• [Required actions]:
1. Which three parts, separated by vertical bars, make up the heading line directly above "Lead Opinion" in the court opinion?
2. Answer these questions from the court opinion:
(a) What do the two items for funeral charges amount to together?
(b) What is the only inquiry the writer says he permitted himself to make?
(c) In whose favor does the writer conclude the law to be?

** BEGIN Passage provided **

8 N.C. 394 | N.C. | 1821
Lead Opinion
The heavy costs accumulated by a protracted litigation have made this suit very important to the parties; and though the two items for funeral charges amount together to but ten shillings, yet whether the defendant be liable to pay them depends upon principles which are not to be understood without some research. I must own that the argument, which has been able on both sides, has presented the subject in many lights which were new to me, and together with my own reflections has produced an opinion altogether different from what I have ever entertained on the subject. Notwithstanding the reasons drawn from propriety and decency tending to show the defendant's liability, the only inquiry I have permitted myself to make is, what is the law? My inquiries have ended in believing that it is in favor of the defendant.

** END Passage provided **
** BEGIN Supplied records **

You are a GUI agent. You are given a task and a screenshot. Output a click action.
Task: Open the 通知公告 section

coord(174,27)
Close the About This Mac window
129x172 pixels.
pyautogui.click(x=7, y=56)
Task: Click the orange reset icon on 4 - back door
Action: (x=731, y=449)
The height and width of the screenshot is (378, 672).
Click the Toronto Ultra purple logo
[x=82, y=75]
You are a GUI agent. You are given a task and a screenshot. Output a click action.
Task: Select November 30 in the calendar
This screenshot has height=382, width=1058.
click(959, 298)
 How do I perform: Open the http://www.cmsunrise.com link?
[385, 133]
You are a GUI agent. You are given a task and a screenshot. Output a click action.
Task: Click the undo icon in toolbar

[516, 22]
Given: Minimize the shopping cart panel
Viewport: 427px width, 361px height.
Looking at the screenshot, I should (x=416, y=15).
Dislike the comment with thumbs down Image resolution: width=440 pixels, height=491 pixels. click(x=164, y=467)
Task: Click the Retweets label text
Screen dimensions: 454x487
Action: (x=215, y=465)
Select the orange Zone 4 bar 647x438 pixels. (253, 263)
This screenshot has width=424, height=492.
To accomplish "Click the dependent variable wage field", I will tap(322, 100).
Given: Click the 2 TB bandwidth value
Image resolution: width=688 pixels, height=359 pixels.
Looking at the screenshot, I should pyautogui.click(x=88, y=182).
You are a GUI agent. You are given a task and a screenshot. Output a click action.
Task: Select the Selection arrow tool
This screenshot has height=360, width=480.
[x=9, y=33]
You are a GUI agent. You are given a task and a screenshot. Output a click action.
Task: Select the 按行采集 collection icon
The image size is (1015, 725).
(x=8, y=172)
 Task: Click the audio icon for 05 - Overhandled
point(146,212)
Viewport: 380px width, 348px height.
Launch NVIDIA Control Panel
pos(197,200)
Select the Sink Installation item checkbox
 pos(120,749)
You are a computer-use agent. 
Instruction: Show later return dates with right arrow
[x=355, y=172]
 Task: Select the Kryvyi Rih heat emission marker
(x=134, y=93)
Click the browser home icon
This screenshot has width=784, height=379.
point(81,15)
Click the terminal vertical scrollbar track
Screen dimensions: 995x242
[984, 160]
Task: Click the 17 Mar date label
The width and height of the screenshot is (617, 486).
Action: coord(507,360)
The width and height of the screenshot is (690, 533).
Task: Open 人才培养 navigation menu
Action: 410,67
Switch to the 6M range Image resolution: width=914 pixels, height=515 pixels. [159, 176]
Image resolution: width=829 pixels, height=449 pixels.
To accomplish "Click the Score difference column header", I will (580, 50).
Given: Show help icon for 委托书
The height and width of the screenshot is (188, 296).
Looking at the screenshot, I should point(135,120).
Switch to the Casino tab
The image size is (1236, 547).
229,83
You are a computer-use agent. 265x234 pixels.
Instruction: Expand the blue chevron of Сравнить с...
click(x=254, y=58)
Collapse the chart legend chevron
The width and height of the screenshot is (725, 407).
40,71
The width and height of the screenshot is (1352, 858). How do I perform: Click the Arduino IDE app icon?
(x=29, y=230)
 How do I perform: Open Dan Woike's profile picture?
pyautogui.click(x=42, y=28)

** END Supplied records **

• [Results in order]:
1. 8 N.C. 394; N.C.; 1821

2.
(a) Ten shillings.
(b) What is the law?
(c) The defendant.